With all those thoughts and the experience from the current rendering architecture (what works well and what doesn't), here are some starting points of what Twiggy will be:
  • It will initially be built on OpenGL instead of D3D, since the majority of target platforms has some flavour of OpenGL as rendering API.
  • The feature base-line will be OpenGL ES 2.0
  • The performance base-line will probably be an iPad2
  • BUT: it should scale up with additional features, and especially additional fillrate on more powerful target platforms (up to desktop GPUs)
  • GPU performance is much more important then CPU performance. Some potential target platforms (like Adobe Alchemy 2) will cross-compile C++ to some VM byte code, while providing full access to the GPUs power. It's important that a game runs smooth even with such a limited "software CPU".
  • Optimized for rendering scenes built from an extremely high number of simple 3D objects (that's where the data size savings mainly come from)
  • Ditch the "fat render thread" in favour of a very slim render thread behind a simple push buffer. The fat-render-thread design in Nebula3 works, but it is complex. It needs to run in lock-step with the main-thread, needs to transfer data back to the main-thread, and has a lot of redundant code on the render-thread and main-thread side. That's a bit too much hassle for the advantages this design provides.

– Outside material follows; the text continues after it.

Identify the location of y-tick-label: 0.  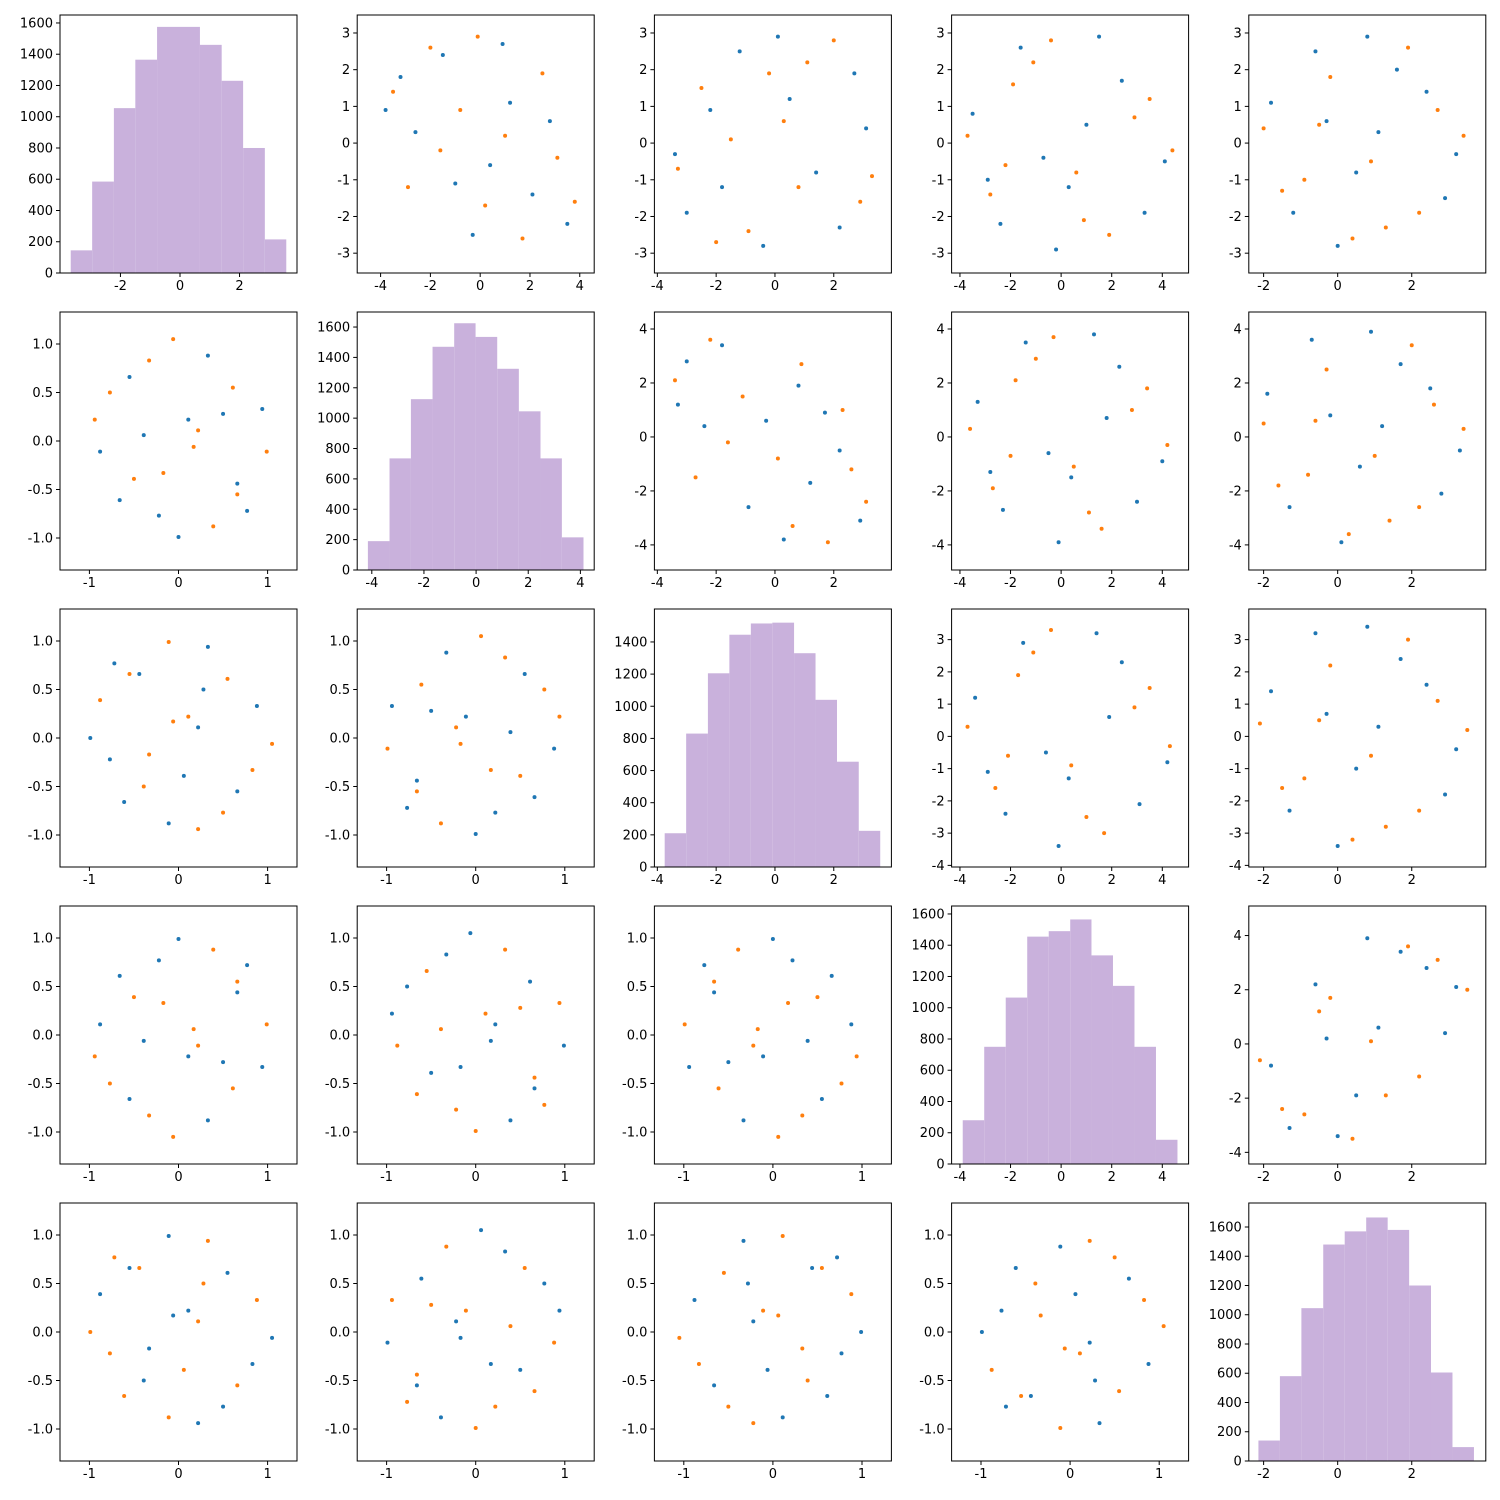
(346, 572).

  • More orthogonality throughout the render pipeline: for instance hardware-instancing should be usable with less restrictions (currently, only simple, static 3D objects can be hardware-instanced), make skinned characters and "normal" 3D objects more alike and share more features between them (e.g. using the powerful character animation system for everything, not just characters).
The way there is long, since this is a weekend-project, and I will happily throw away and rewrite large chunks of code if they don't feel right. The first step will be the new CoreGraphics2 and Resource2 subsystems, which will implement the new slim render thread, and a resource management system which is more powerful then the current one, yet with much less and simpler code. More on that later.